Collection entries

========================

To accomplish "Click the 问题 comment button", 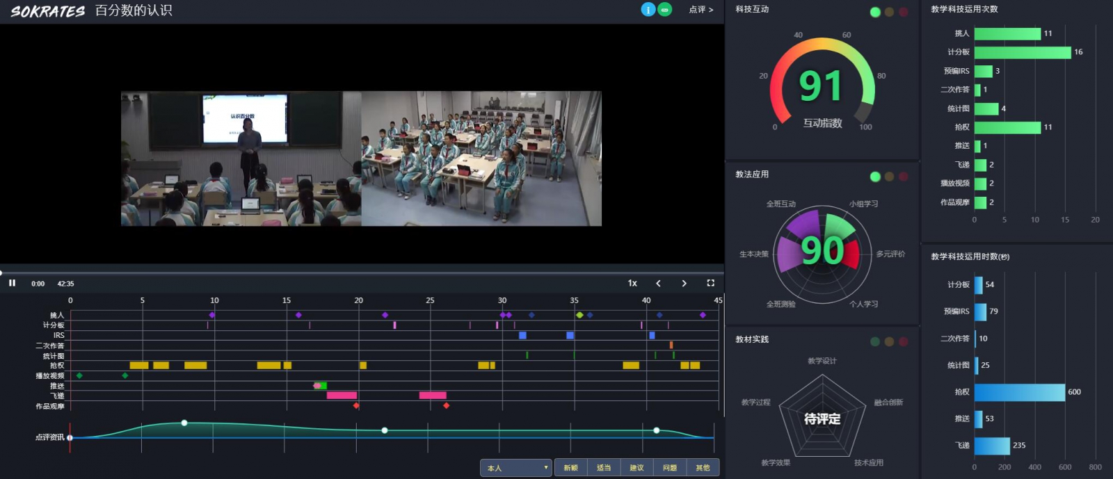I will [x=669, y=468].
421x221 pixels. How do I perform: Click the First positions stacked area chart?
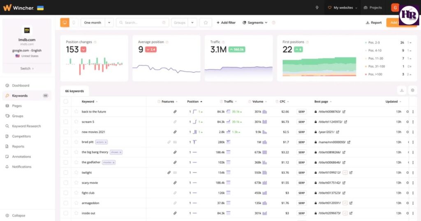pyautogui.click(x=319, y=67)
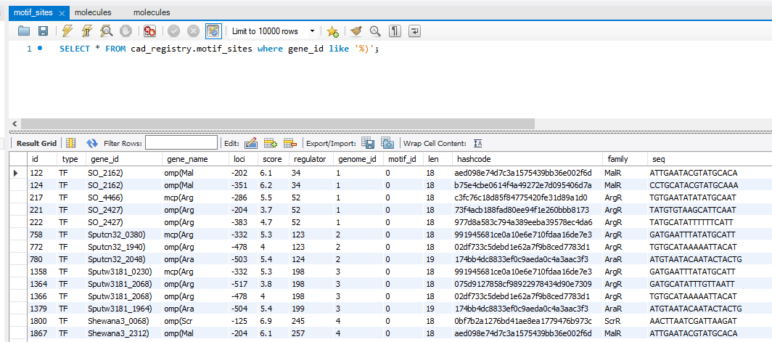This screenshot has width=772, height=342.
Task: Add query to favorites star icon
Action: tap(332, 31)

========================

Your task:
Copy exactly and only this span: the line with "421x221 pixels. How" through the final line of the entries, both ends included, with the pictures left out.

Exercise result:
421x221 pixels. How do I perform: Click the First positions stacked area chart?
pyautogui.click(x=319, y=67)
This screenshot has width=772, height=342.
Task: Add query to favorites star icon
Action: tap(332, 31)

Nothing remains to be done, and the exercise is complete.